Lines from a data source

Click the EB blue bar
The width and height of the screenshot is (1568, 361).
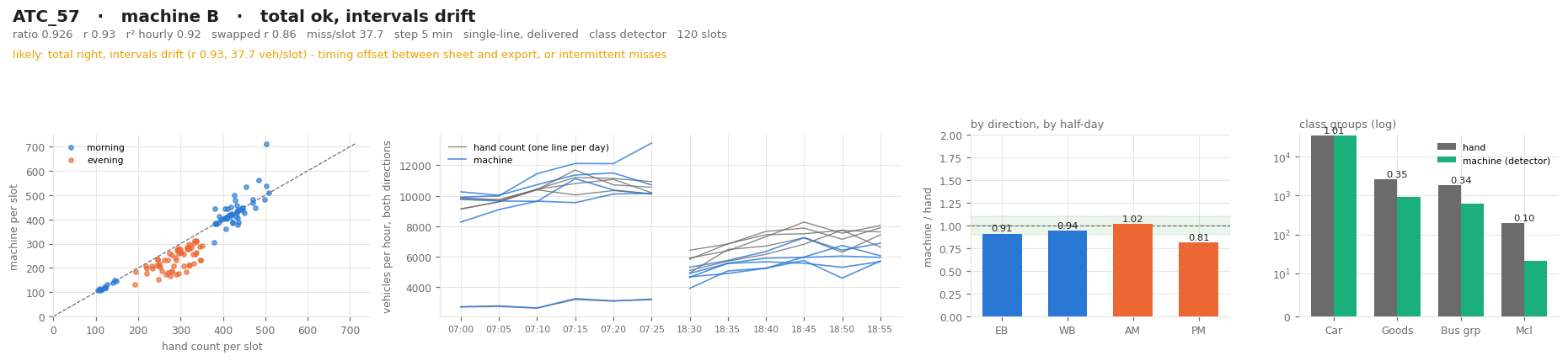[1002, 275]
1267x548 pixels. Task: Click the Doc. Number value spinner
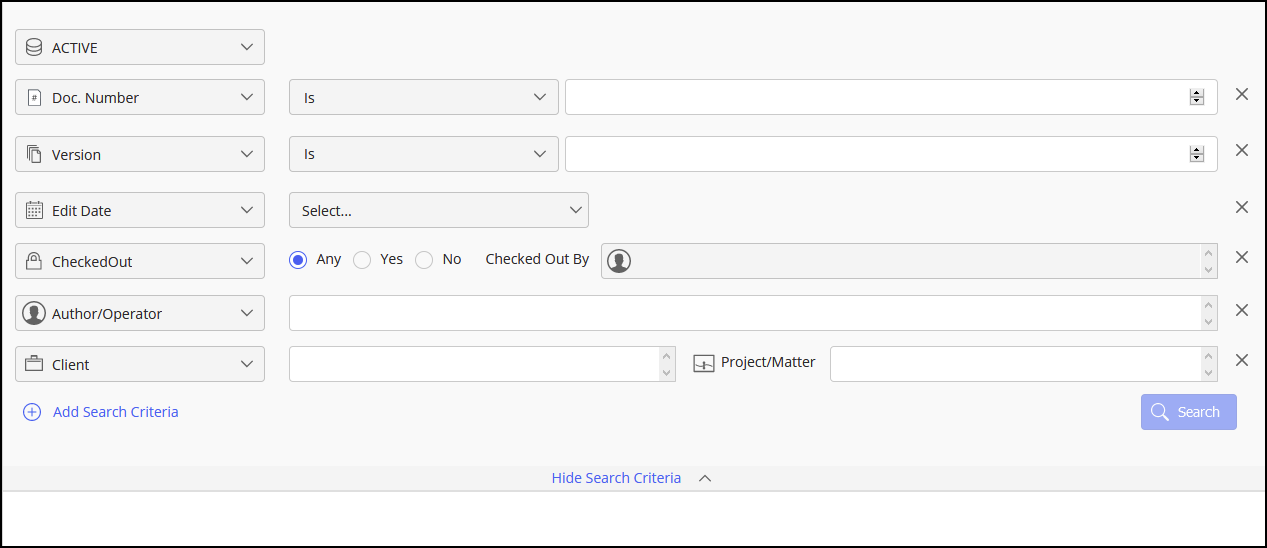1196,97
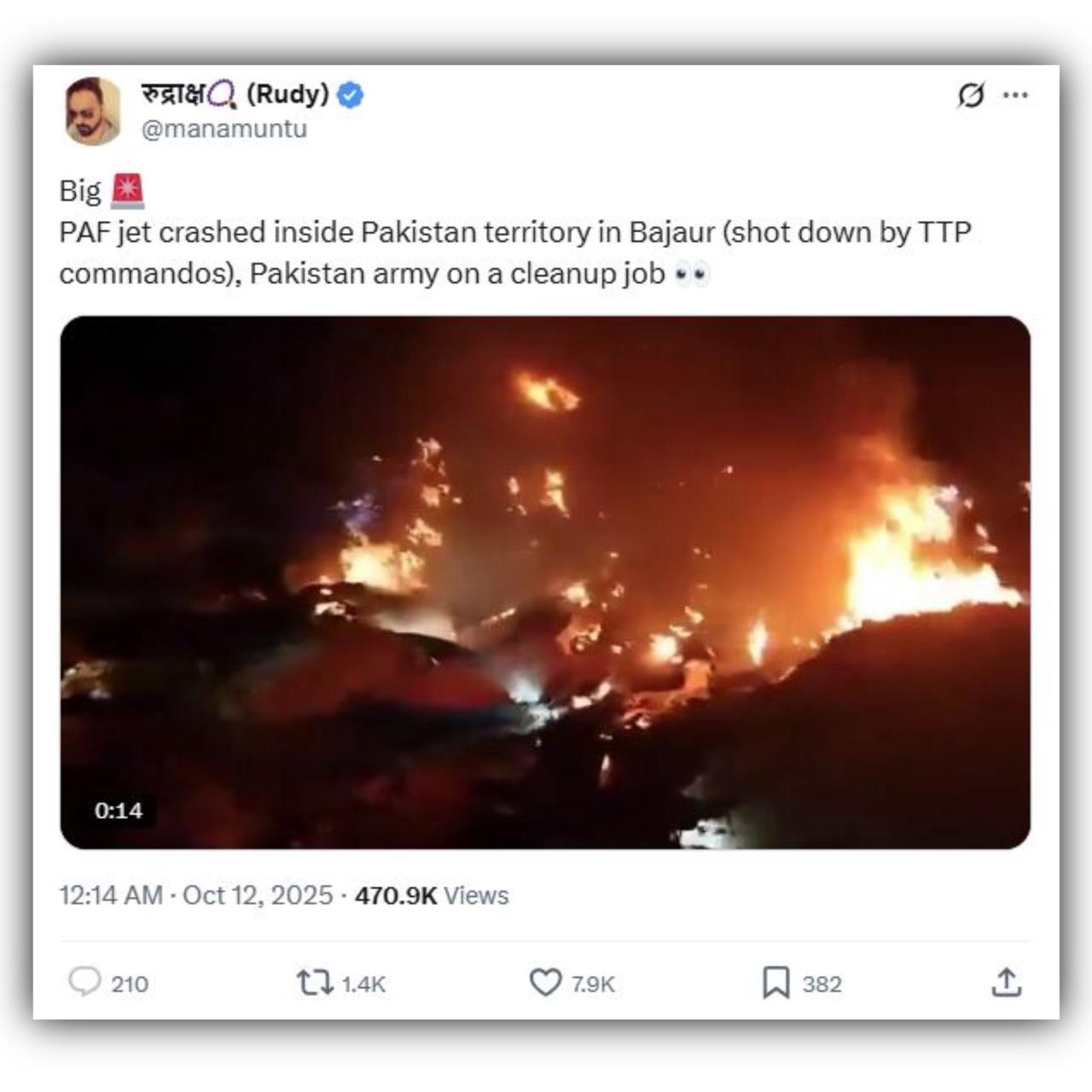Image resolution: width=1092 pixels, height=1092 pixels.
Task: Click the 0:14 video duration badge
Action: 119,810
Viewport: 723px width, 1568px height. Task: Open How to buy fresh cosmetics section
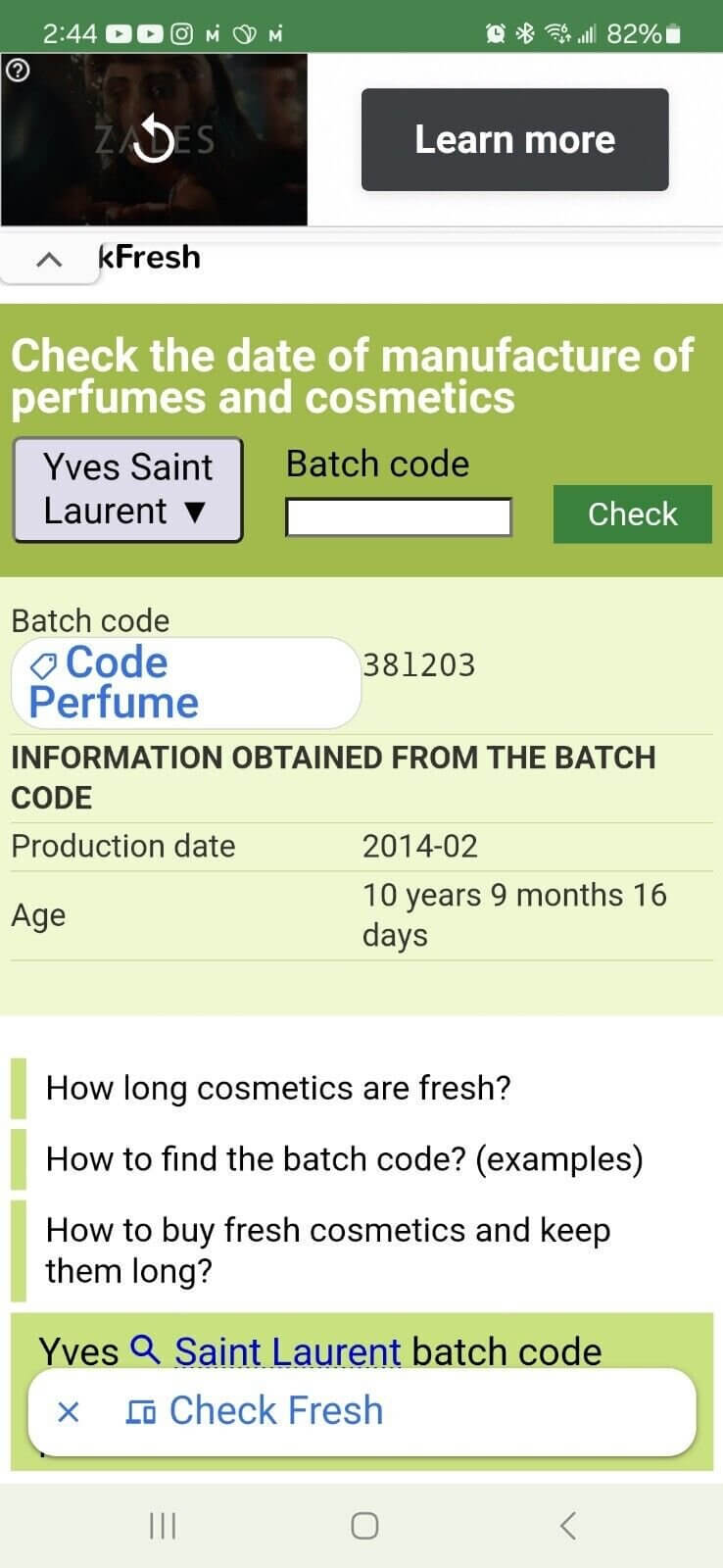[x=328, y=1250]
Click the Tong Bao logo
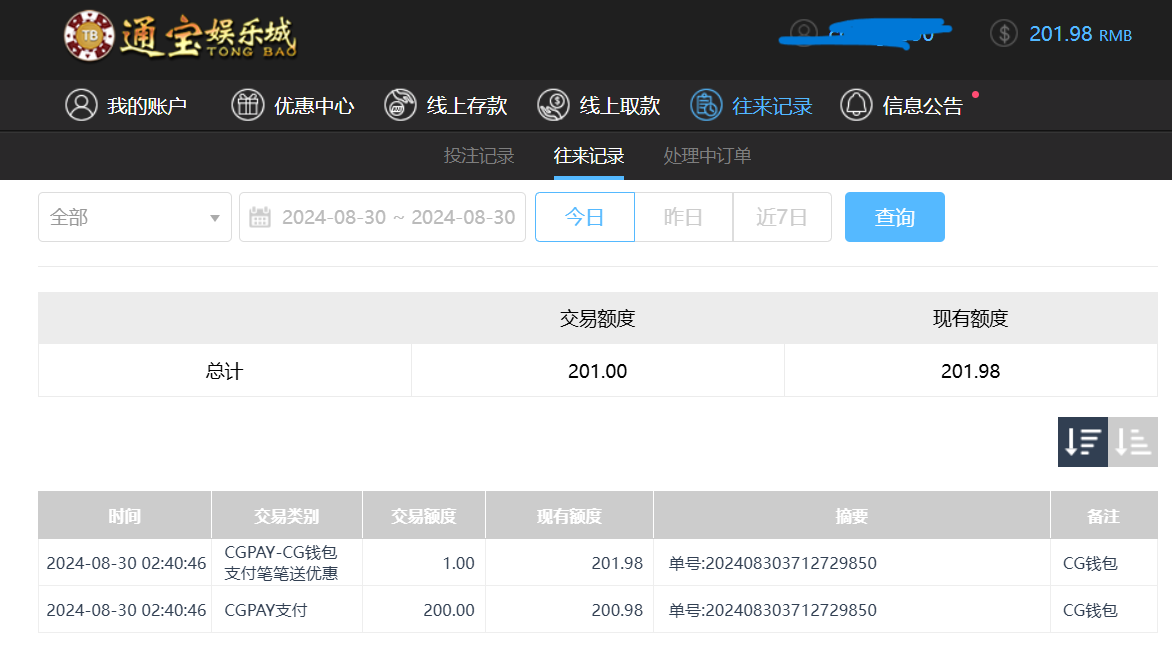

TO BE DONE: Rewrite the lines above, swapping "Tong Bao logo" for "store logo" and changing nothing else. Leave the pictures out.

CORRECT ANSWER:
Click the EB blue bar
The width and height of the screenshot is (1568, 361).
[1002, 275]
1267x548 pixels. Task: Click the Doc. Number value spinner
1196,97
Image resolution: width=1092 pixels, height=1092 pixels.
Task: Click the 0:14 video duration badge
Action: 119,810
Viewport: 723px width, 1568px height. Task: Open How to buy fresh cosmetics section
[x=328, y=1250]
Click the store logo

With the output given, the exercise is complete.